**Requirement**
Your reply should reproduce the data below without a single alteration, apart from dropping the images.

**Provided records**
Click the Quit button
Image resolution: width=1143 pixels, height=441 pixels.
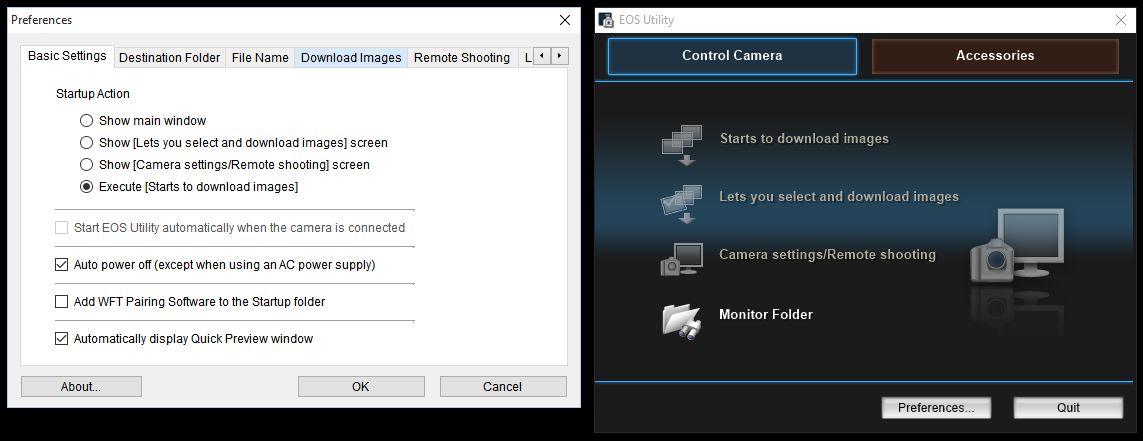tap(1067, 408)
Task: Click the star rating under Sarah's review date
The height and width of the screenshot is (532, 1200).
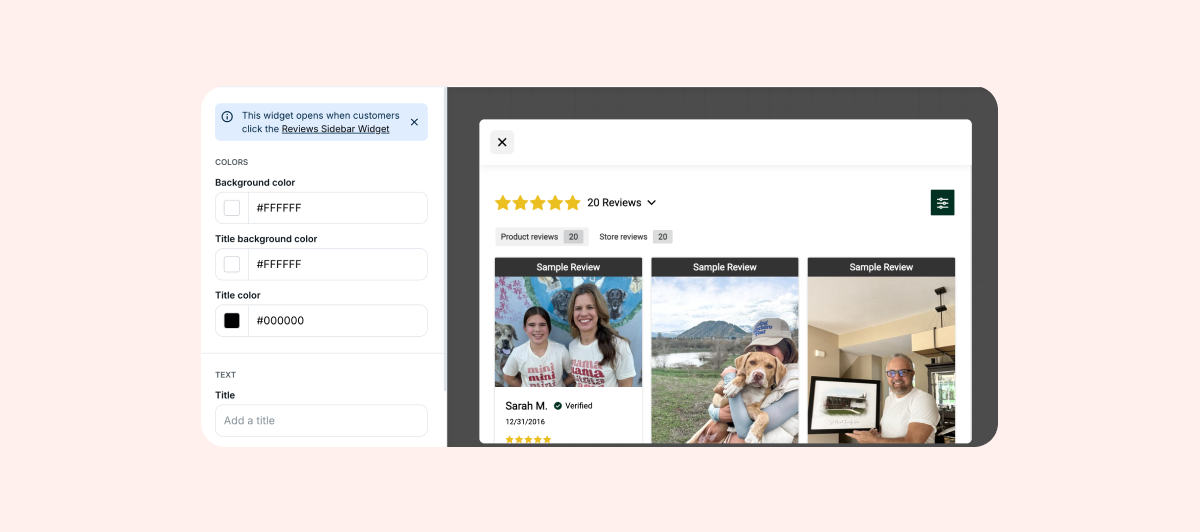Action: point(528,439)
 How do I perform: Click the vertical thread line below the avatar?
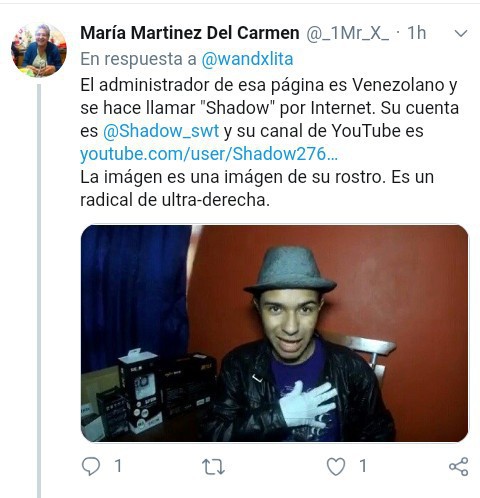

**Output below**
Click the Quit button
Image resolution: width=1143 pixels, height=441 pixels.
tap(1067, 408)
Task: Click the star rating under Sarah's review date
The height and width of the screenshot is (532, 1200).
Action: point(528,439)
 How do I perform: Click the vertical thread line below the avatar?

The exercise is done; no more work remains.